- [Task requirements]:
(A) Answer these questions using the passage on locomotive remote control.
(i) In the system of U.S. Pat. No. 4,687,258, what is air bled from to control the independent locomotive brakes?
(ii) What does the term "the locomotive's configuration" refer to in this specification?
(iii) When a brake release instruction arrives, what may the microprocessor means check before releasing the brakes?
(B) Carry on the passage on locomotive remote control, starting after its final sentence.

- [Passage given]:
-------------------------

U.S. Pat. No. 4,687,258, discloses a portable remote control system which includes a receiver unit which plugs into a locomotive's train line socket to control train line circuits. Some mainline locomotives are equipped with a "train line" (usually an electrical control signal interface) and brake control line (usually pneumatic airline interface) which enable one locomotive to be linked with another locomotive for multiple operation. The portable remote control system also includes pneumatic equipment for connection into the locomotive's pneumatic braking systems. The system bleeds air from the train air brake line to control the independent locomotive brakes. The bleed of air is limited so the small loss of air from the train air brake line does not apply the train brakes (which are normally operated by a reduction in air pressure). A transmitter unit remote from the locomotive allows an operator to send commands or control signals to the receiver unit which are then implemented by control of the train line circuits and braking systems. The system is dedicated to one specific type of train line socket and train line circuit arrangement as received commands are implemented directly by energising a corresponding relay. The system also acts as a slave to the transmitter commands, implementing the commands irrespective of whether they represent "safe" or otherwise allowable commands.
It is an object of the present invention to provide an improved or at least alternative locomotive remote control system.
In broad terms in one aspect the invention comprises a connection unit adapted to be connected to the train line and brake line connectors of a locomotive as part of a remote control system for the locomotive, the connection unit comprising:
receiver means for receiving remote control instructions;
interface means for connection to the train line and brake line connectors;
and microprocessor means arranged to determine the locomotive's configuration, interpret the received remote control instructions, modify said instructions dependent on the locomotive's configuration, and operate the interface means such that the locomotive is controlled according to the locomotive configuration and the remote control instructions.
For the purposes of this specification, the locomotive's configuration refers to the type of locomotive and its operating systems which will vary from locomotive type to locomotive type. The locomotive's configuration may be identified directly by the microprocessor means through the interface means, or alternatively configuration information details may be manually entered into the microprocessor means through a further dedicated manual interface means.
Preferably the microprocessor means is arranged to monitor the locomotive's operating systems such that operation of the interface means further depends on the state of the operating systems. For example, upon receiving a brake release instruction, the microprocessor means may query whether the locomotive braking system has adequate air pressure before releasing the brakes.

-------------------------

- [Data records]:
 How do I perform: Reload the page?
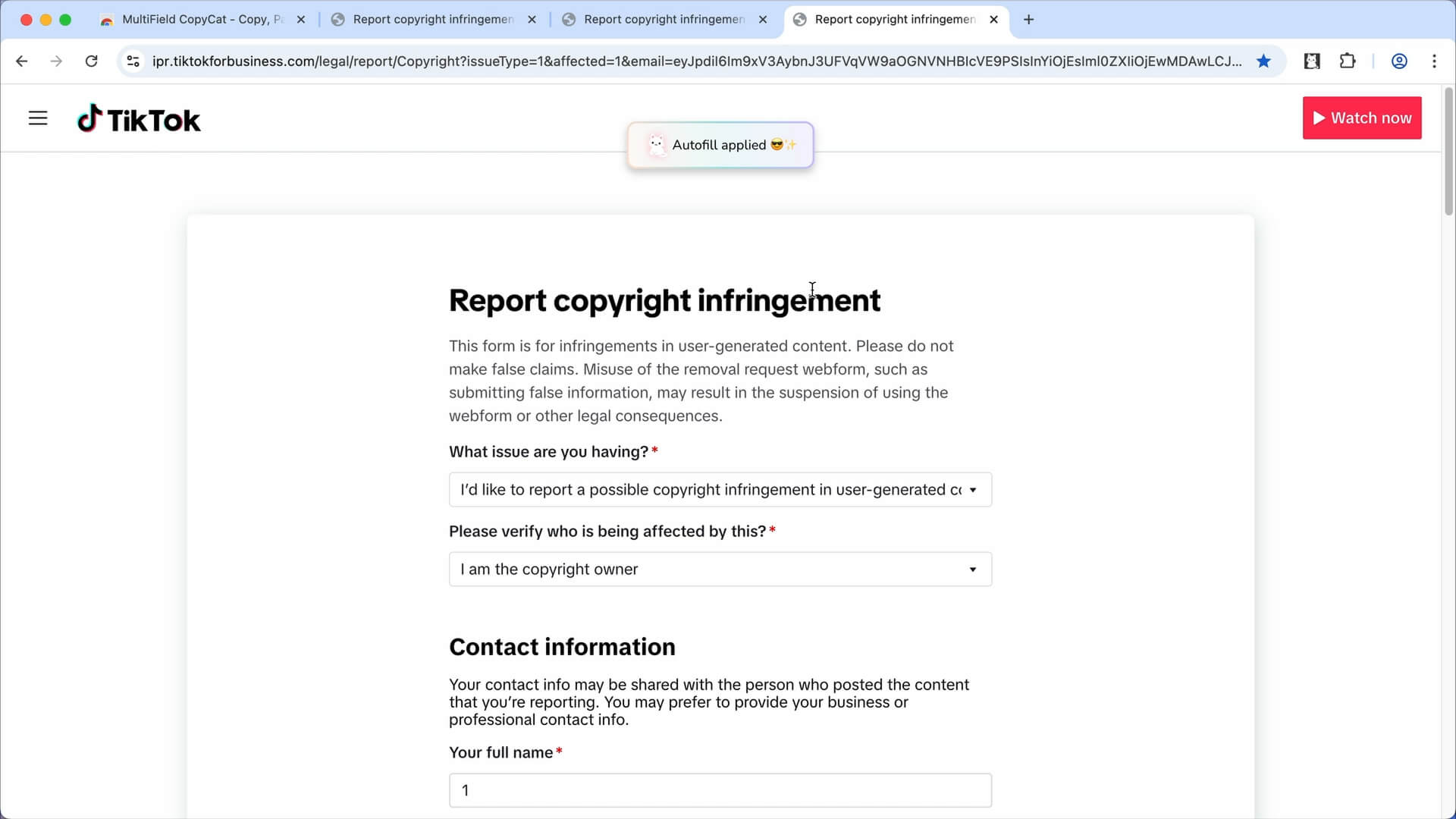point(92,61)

-------------------------

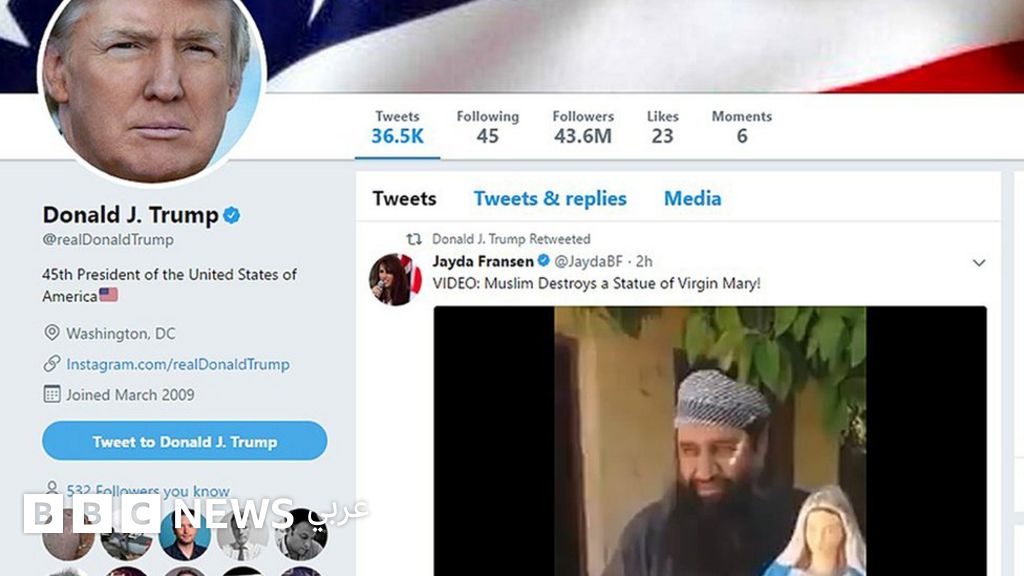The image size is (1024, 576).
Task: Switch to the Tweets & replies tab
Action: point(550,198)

-------------------------

- [Answer list]:
(A)
(i) The train air brake line.
(ii) The type of locomotive and its operating systems, which vary from one locomotive type to another.
(iii) Whether the locomotive braking system has adequate air pressure.

(B)
Preferably the connection unit is portable and is directly connectable to the train line and brake line connectors. Preferably the connections are the same as those required for multiple operation for the locomotive. Preferably the connections are such that any locomotive designed to operate in multiple does not require any further modifications to interface with the connection unit.
Preferably the microprocessor means may be configured such that the interface means operation is further dependent on the locomotive's functional situation. For example, in certain shunting operations, the locomotive may be restricted to certain maximum speeds. The microprocessor means may also be configured to implement ramped or stepped throttle control, or to cancel the throttle before applying the braking system, for example.
Preferably the microprocessor means further includes fault logging and/or event recording facilities.
Preferably the microprocessor means is a programmable logic controller (PLC).
Preferably the connection unit further incorporates additional features for controlling locomotive systems not normally controlled through the train line or brake line connectors, for example locomotive lighting controls or horn.
Preferably the connection unit further incorporates additional features for controlling systems external to the locomotive, for example coal discharge sites, points operation, indicator lights, or doors.
In broad terms in another aspect the invention comprises a remote control system for a locomotive comprising:
a remote controller means to transmit remote control instructions;
a connection unit adapted to be connected to the train line and brake line connectors of the locomotive, the connection unit comprising:
a receiver means for receiving the remote control instructions;
interface means for connection to the train line and brake line connectors;
and microprocessor means arranged to determine the locomotive's configuration, interpret the remote control instructions, modify said instructions dependent on the locomotive's configuration, and operate the interface means such that the locomotive is controlled according to the locomotive configuration and the remote control instructions.
The invention provides a portable remote control system for locomotives which is easily connectable and adaptable to different locomotive configurations, and in addition only implements received commands if they are safe or meet other implementation criteria.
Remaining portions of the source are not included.